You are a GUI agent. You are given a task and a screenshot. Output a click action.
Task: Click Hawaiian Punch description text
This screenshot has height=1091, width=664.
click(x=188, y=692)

────────────────────────────────────────

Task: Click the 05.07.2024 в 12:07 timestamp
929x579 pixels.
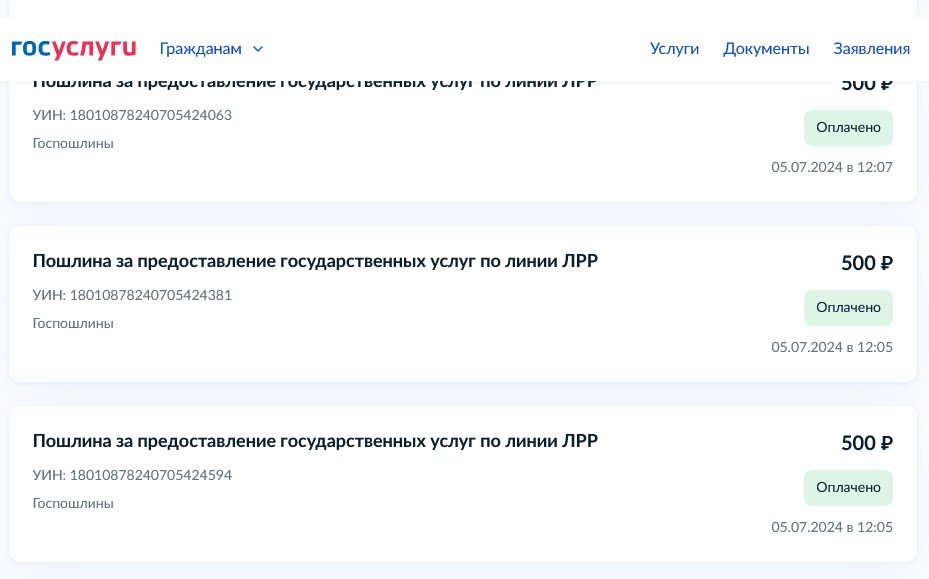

────────────────────────────────────────

Reproduisez sous forme de tableau Markdown, avec les colonnes Numéro et Contenu, uniquement les lignes situées entre celle qui contient « You are a GUI » et celle qui contient « click(x=188, y=692) », ces deux lignes comprises. Omettez les lignes vides.

* Corrigé proposé *
| Numéro | Contenu |
|---|---|
| 1 | You are a GUI agent. You are given a task and a screenshot. Output a click action. |
| 2 | Task: Click Hawaiian Punch description text |
| 3 | This screenshot has height=1091, width=664. |
| 4 | click(x=188, y=692) |